__AIM__
Pick out every line in the data below that contains the string "screenshot", with case counting, and copy each of those lines.

↓↓↓

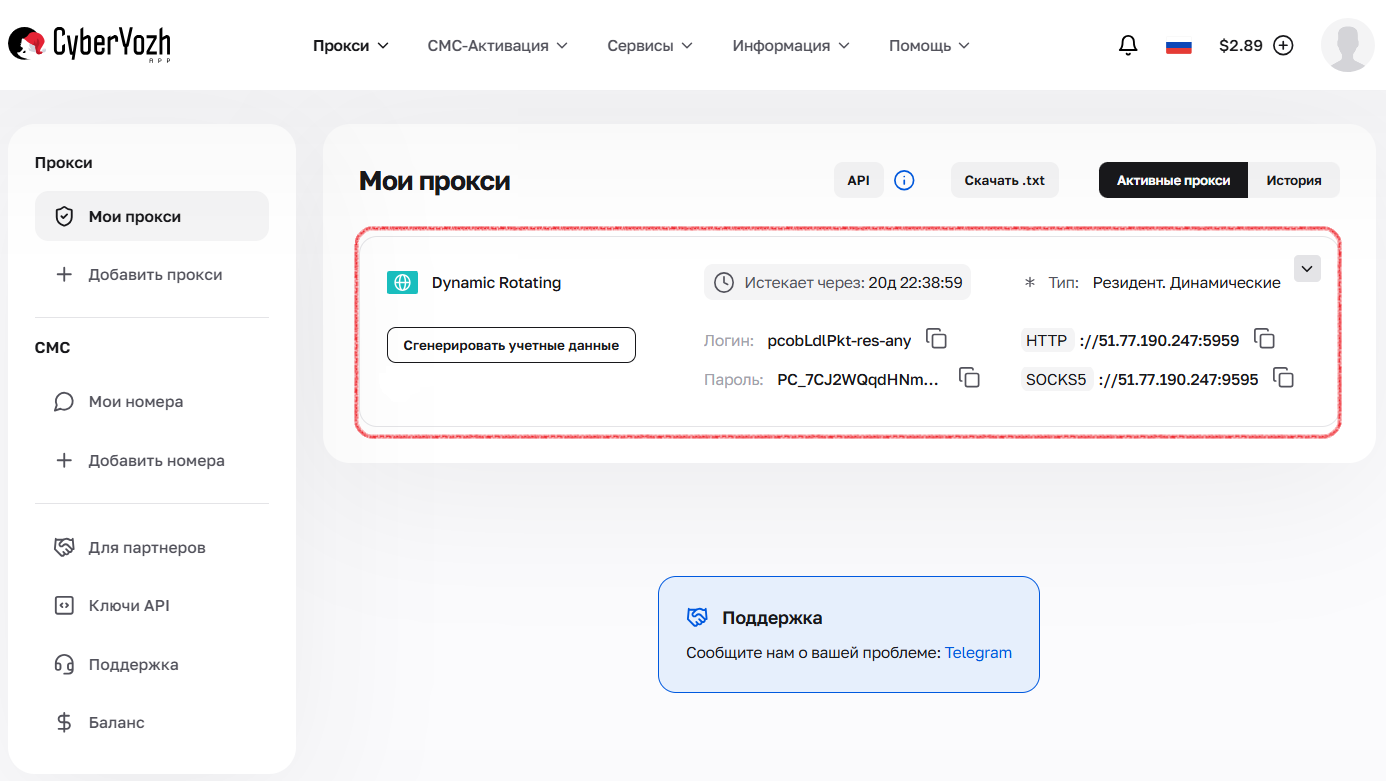Click the plus icon to top up balance
The width and height of the screenshot is (1386, 781).
tap(1283, 45)
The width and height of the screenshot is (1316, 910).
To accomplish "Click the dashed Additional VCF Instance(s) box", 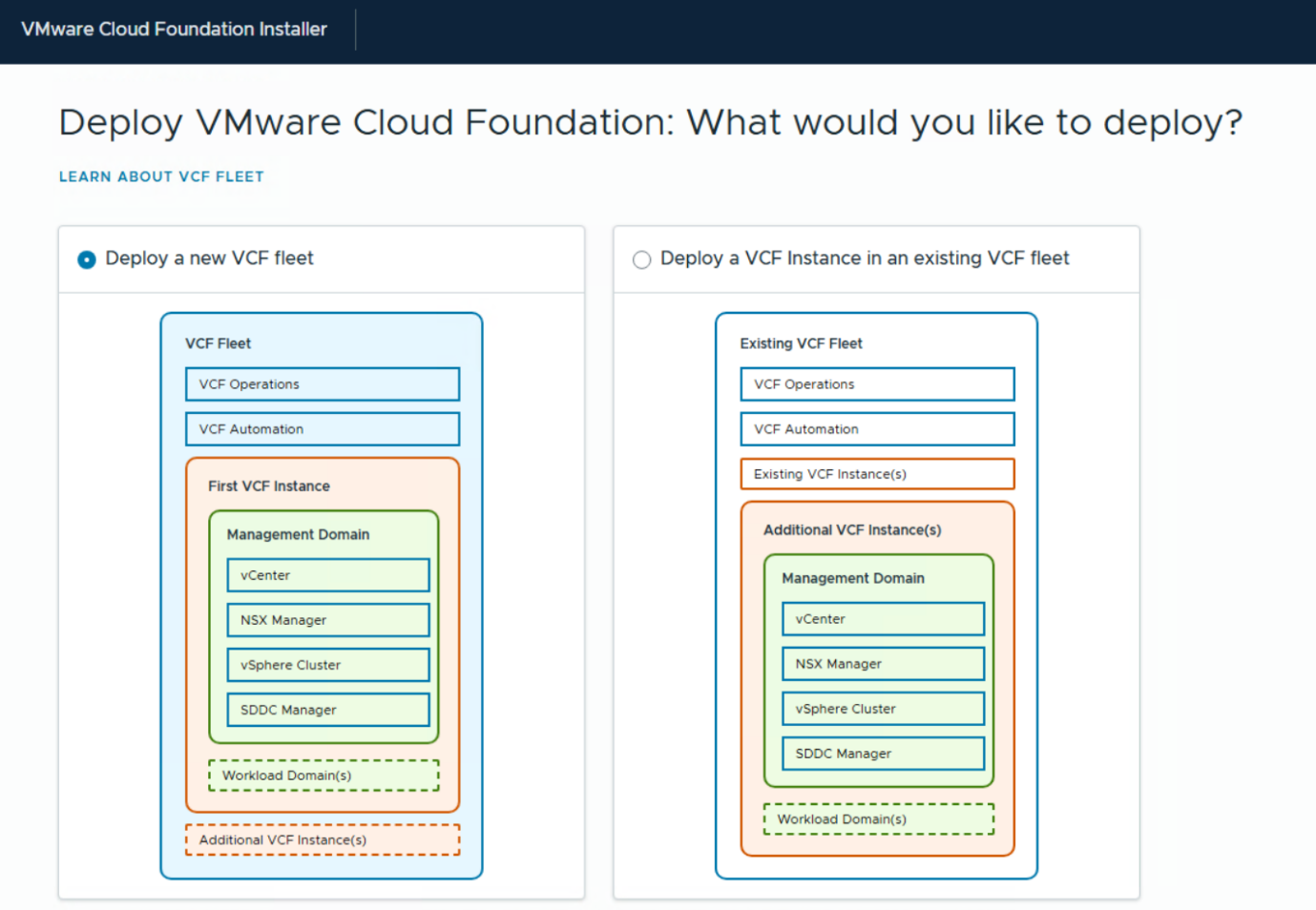I will click(x=322, y=840).
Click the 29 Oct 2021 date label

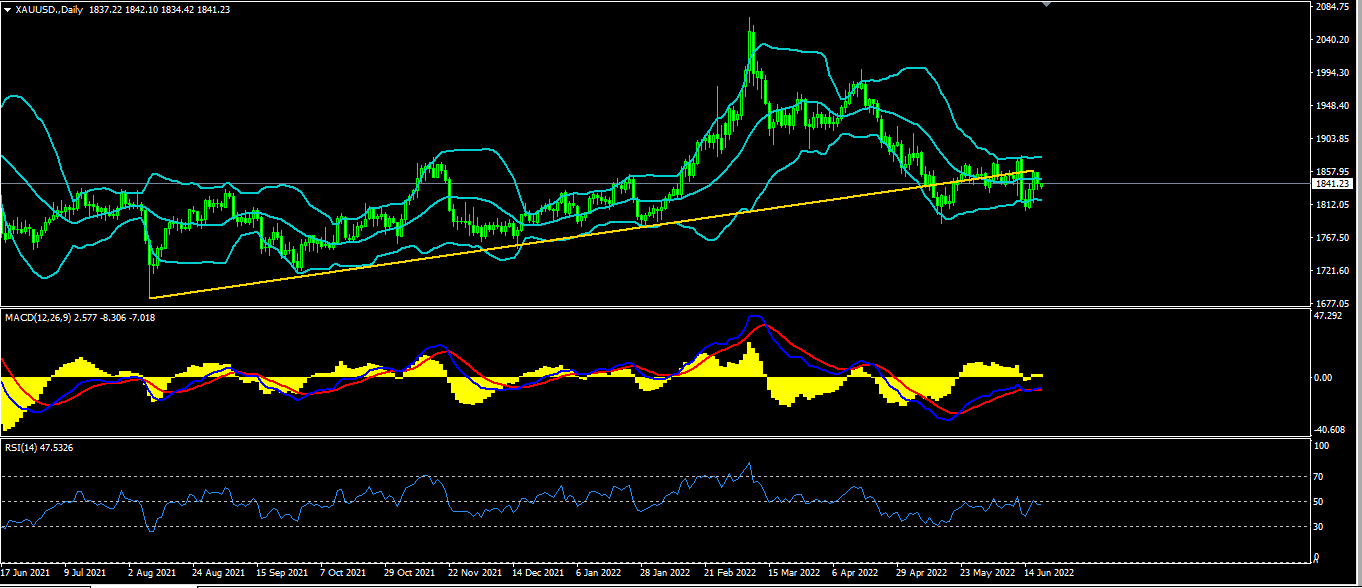(x=410, y=573)
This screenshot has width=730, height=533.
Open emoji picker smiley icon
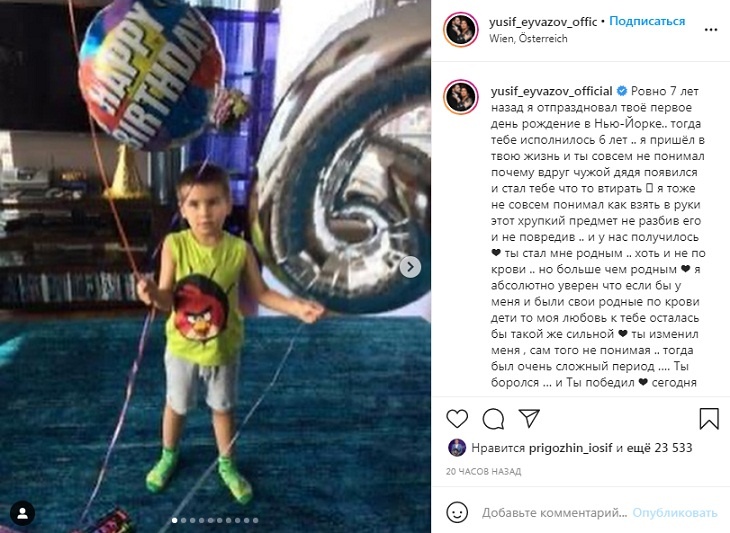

↑↑↑

__TASK RESPONSE__
The width and height of the screenshot is (1386, 781).
The width and height of the screenshot is (1316, 910).
This screenshot has width=730, height=533.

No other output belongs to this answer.